(Beginning of GIVEN RECORDS)

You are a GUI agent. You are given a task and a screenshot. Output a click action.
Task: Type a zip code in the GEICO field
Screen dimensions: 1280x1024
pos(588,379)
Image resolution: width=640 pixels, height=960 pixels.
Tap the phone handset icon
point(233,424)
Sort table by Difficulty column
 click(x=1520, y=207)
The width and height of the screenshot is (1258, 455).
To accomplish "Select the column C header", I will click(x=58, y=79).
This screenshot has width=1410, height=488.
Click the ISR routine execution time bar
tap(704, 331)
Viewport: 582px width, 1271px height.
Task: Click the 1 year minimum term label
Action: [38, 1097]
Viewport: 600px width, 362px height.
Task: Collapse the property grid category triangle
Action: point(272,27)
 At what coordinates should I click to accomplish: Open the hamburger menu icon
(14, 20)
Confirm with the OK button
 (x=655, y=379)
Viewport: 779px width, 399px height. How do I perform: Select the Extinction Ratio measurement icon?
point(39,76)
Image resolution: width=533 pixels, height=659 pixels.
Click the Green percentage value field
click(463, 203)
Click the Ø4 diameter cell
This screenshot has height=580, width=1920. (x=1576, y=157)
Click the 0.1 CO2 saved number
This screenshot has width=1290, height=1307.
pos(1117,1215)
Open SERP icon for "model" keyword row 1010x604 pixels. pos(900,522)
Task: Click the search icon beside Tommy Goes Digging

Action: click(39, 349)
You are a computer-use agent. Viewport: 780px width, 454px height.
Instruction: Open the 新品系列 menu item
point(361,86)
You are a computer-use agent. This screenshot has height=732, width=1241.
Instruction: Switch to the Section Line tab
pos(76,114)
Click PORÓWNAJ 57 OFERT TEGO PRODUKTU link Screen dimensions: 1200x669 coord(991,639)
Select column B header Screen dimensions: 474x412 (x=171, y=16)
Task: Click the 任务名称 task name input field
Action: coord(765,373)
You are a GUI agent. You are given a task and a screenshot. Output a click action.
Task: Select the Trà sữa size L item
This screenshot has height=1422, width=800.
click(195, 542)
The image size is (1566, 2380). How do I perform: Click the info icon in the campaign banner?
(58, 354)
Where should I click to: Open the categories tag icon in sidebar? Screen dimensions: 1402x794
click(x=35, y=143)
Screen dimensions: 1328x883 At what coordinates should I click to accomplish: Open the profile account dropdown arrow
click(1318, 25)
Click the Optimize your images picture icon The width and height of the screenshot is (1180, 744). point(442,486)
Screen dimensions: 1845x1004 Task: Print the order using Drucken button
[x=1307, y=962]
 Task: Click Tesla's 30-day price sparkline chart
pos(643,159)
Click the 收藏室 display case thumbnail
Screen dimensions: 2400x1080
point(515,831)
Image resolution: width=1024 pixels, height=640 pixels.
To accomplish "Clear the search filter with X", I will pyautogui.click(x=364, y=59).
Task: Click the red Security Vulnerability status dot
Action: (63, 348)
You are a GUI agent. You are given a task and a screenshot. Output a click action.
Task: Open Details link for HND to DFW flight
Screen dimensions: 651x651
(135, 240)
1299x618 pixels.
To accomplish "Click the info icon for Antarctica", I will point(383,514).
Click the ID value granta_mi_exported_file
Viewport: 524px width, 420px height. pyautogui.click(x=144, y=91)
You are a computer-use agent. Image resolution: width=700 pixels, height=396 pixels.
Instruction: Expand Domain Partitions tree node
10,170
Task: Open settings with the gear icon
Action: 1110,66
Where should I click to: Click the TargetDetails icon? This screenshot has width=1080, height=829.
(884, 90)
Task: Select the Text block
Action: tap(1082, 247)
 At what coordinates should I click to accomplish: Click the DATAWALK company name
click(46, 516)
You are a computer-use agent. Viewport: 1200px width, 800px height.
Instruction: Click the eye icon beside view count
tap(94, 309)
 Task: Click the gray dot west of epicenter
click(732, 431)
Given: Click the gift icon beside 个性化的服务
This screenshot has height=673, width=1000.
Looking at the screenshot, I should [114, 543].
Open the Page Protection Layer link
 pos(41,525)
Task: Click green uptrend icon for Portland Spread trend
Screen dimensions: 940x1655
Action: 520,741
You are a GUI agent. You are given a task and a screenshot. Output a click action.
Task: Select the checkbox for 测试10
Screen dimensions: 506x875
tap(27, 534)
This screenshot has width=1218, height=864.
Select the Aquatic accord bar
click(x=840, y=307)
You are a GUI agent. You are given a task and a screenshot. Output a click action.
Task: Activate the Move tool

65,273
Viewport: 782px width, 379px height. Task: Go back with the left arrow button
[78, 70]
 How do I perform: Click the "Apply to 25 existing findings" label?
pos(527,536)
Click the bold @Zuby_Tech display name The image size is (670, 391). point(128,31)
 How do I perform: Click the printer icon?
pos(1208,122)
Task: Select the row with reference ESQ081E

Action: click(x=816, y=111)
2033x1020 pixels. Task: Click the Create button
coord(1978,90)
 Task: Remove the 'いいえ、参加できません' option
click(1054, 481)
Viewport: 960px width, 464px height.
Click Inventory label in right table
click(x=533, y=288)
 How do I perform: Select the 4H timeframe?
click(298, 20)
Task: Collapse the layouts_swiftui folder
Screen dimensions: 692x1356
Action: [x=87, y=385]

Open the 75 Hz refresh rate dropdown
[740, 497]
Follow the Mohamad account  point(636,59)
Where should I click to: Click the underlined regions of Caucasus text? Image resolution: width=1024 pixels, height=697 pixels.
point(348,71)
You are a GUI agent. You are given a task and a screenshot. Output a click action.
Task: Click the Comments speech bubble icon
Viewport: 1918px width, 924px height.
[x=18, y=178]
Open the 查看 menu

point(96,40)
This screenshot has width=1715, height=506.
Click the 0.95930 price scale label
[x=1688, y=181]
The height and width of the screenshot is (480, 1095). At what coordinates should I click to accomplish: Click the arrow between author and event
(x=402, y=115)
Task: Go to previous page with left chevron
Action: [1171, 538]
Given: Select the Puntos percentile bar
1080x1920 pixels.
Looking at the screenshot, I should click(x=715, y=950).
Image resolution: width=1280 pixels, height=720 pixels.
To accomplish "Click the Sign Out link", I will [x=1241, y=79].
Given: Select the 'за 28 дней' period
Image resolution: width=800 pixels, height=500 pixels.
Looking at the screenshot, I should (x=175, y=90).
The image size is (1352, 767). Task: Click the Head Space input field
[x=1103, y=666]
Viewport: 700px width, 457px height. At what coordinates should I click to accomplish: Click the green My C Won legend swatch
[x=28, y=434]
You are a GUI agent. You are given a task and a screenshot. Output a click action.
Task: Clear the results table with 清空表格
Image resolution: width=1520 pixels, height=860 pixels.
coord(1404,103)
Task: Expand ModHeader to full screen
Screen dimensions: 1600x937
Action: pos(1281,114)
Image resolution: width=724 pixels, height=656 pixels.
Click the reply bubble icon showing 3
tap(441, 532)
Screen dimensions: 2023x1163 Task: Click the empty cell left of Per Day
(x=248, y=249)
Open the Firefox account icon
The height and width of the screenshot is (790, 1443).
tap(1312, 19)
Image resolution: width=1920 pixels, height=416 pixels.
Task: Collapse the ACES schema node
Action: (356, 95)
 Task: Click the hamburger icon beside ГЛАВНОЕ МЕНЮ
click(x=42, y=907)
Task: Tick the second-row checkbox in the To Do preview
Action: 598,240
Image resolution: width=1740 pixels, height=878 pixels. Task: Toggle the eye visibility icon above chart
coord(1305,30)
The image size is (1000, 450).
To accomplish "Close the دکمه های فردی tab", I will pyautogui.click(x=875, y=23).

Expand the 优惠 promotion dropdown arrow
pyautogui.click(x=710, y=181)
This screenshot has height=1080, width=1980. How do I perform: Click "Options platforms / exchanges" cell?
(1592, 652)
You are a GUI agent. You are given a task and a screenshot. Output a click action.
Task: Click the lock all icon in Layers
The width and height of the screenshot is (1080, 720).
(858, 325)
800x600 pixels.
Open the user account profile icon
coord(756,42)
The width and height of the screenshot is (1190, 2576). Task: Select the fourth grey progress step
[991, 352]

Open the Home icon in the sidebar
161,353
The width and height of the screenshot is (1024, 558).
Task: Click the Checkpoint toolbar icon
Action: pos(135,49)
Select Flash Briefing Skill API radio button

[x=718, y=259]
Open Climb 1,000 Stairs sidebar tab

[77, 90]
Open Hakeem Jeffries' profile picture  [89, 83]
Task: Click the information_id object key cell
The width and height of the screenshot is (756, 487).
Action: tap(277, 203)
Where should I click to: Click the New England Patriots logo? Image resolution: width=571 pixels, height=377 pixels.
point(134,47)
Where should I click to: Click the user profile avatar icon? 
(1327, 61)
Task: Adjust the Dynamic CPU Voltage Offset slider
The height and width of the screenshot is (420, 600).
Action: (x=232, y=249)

(End of GIVEN RECORDS)

TASK ITEM. Taking the entries above, write out exactly the lines starting with the line containing "How do I perform: Click the printer icon?" and going on through the line containing "Task: Click the Comments speech bubble icon", both included, and nothing else.

OUTPUT BELOW.
 How do I perform: Click the printer icon?
pos(1208,122)
Task: Select the row with reference ESQ081E

Action: click(x=816, y=111)
2033x1020 pixels. Task: Click the Create button
coord(1978,90)
 Task: Remove the 'いいえ、参加できません' option
click(1054, 481)
Viewport: 960px width, 464px height.
Click Inventory label in right table
click(x=533, y=288)
 How do I perform: Select the 4H timeframe?
click(298, 20)
Task: Collapse the layouts_swiftui folder
Screen dimensions: 692x1356
Action: [x=87, y=385]

Open the 75 Hz refresh rate dropdown
[740, 497]
Follow the Mohamad account  point(636,59)
Where should I click to: Click the underlined regions of Caucasus text? Image resolution: width=1024 pixels, height=697 pixels.
point(348,71)
You are a GUI agent. You are given a task and a screenshot. Output a click action.
Task: Click the Comments speech bubble icon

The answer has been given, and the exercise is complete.